School Board may alter meetings


Published: Thursday, January 9, 2003 at 6:01 a.m.
Last Modified: Wednesday, January 8, 2003 at 11:02 p.m.

The Alachua County School Board wants to change the way it takes care of business in the new year.

During a four-hour workshop on Wednesday, board members discussed moving their meeting time from 7 p.m. to 6 p.m., which would coincide with other school boards in the state and reduce the long hours worked by staff members.

In addition, board members want to reduce the time for individual public comment from five minutes to three minutes and to reduce the time for public comment on nonspecific issues to 15 minutes at the beginning of the meeting and also allow time at the end of the meeting.
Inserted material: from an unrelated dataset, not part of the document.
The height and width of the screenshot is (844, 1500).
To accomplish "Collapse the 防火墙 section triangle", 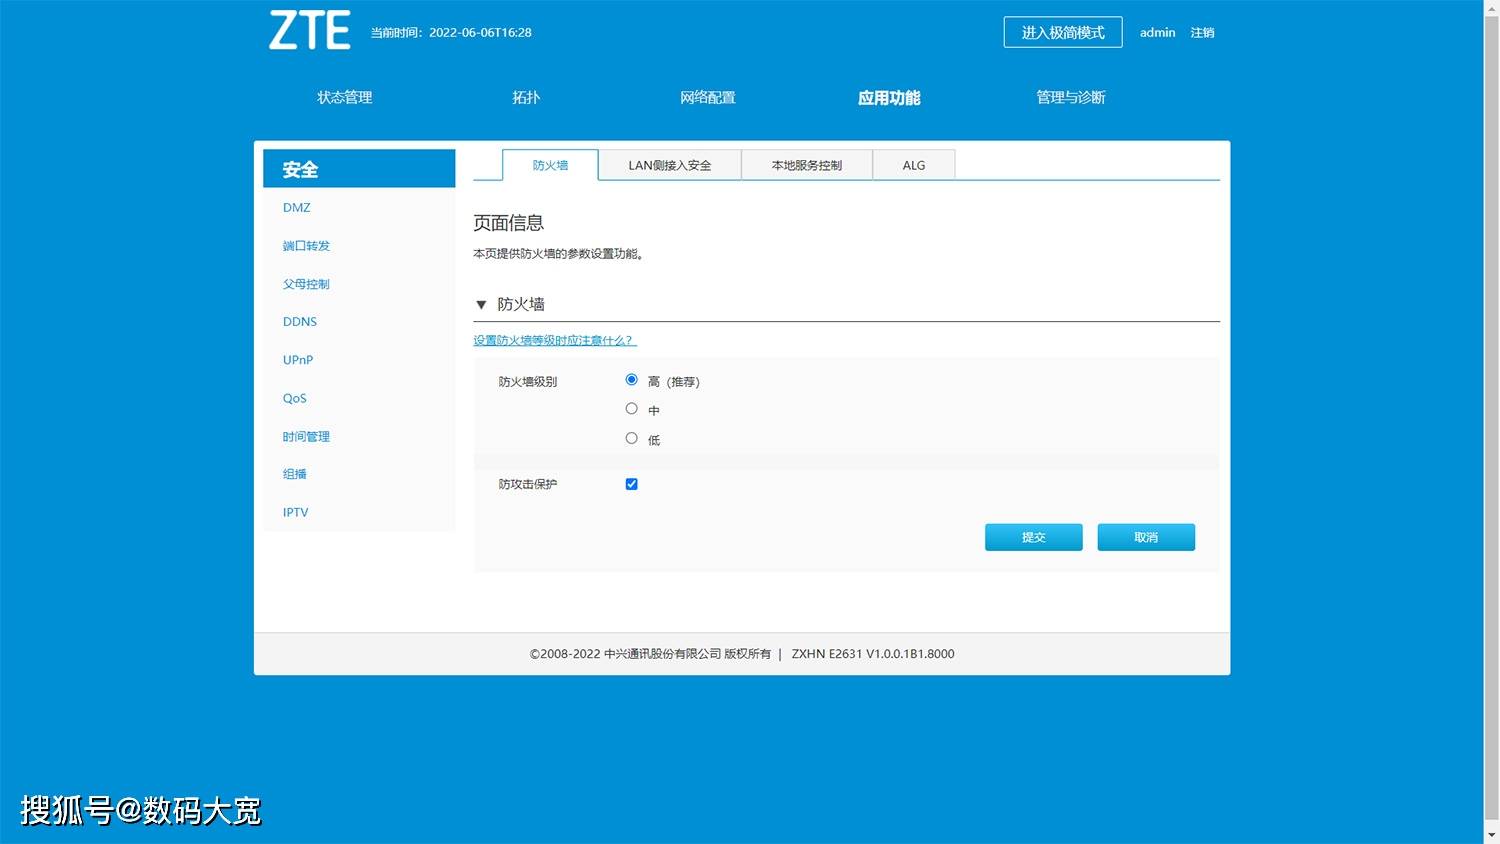I will (x=481, y=305).
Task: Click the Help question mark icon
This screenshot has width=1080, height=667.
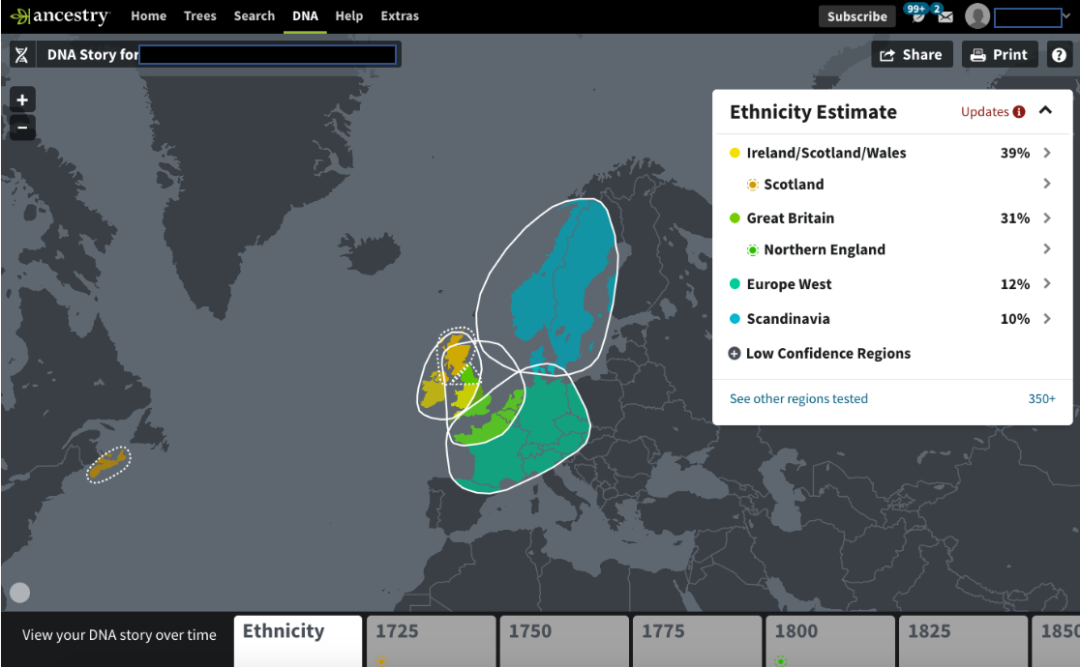Action: [1059, 54]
Residents would instead be invited to talk about specific agenda items when the board discusses them during the meeting, as well as at the end of the meeting.

"This way, we have streamlined the meeting process and input from the public," said board member Tina Turner during the meeting held inside the Matheson Museum library.

"This makes the public more a part of the process when they speak to specific items," board member Wes Eubank said. "That's when we want to hear from them."

Those changes will most likely take effect Feb. 18, after board members have a chance to vote on the new policies.

Eubank and Turner were elected last fall, along with former Assistant Superintendent Ginger Childs. They join board Chairwoman Jeannine Cawthon and board member Barbara Sharpe.

The board was guided through the discussions by Sharon Hartsell, a consultant with the Florida School Boards Association.

Eubank suggested the board establish an informal meeting modeled after the one used by the Alachua County Commission. At their monthly meeting, commissioners casually discuss issues without following an agenda, allowing time for feedback and consensus-building before their formal biweekly meetings, Eubank said.

"That kind of meeting is most enthusiastically used when there's a major change in the leadership team and that's what you've got," said Hartsell, referring to the new board's makeup.

In supporting the idea, Childs said she would like to bring up a number of issues, but is unsure of the proper forum. Creating an informal meeting, the first of which is tentatively scheduled for Jan. 28, would help alleviate that problem.

Initially surprised by the idea, Superintendent Mary Chambers said, "If we've already got a plan set up or things in the making, you'll be out there spinning your wheels."

Turner backed her fellow board members. "It would be the best opportunity to tell you how we are feeling as representatives of the public and would enhance the relationship between us," Turner said.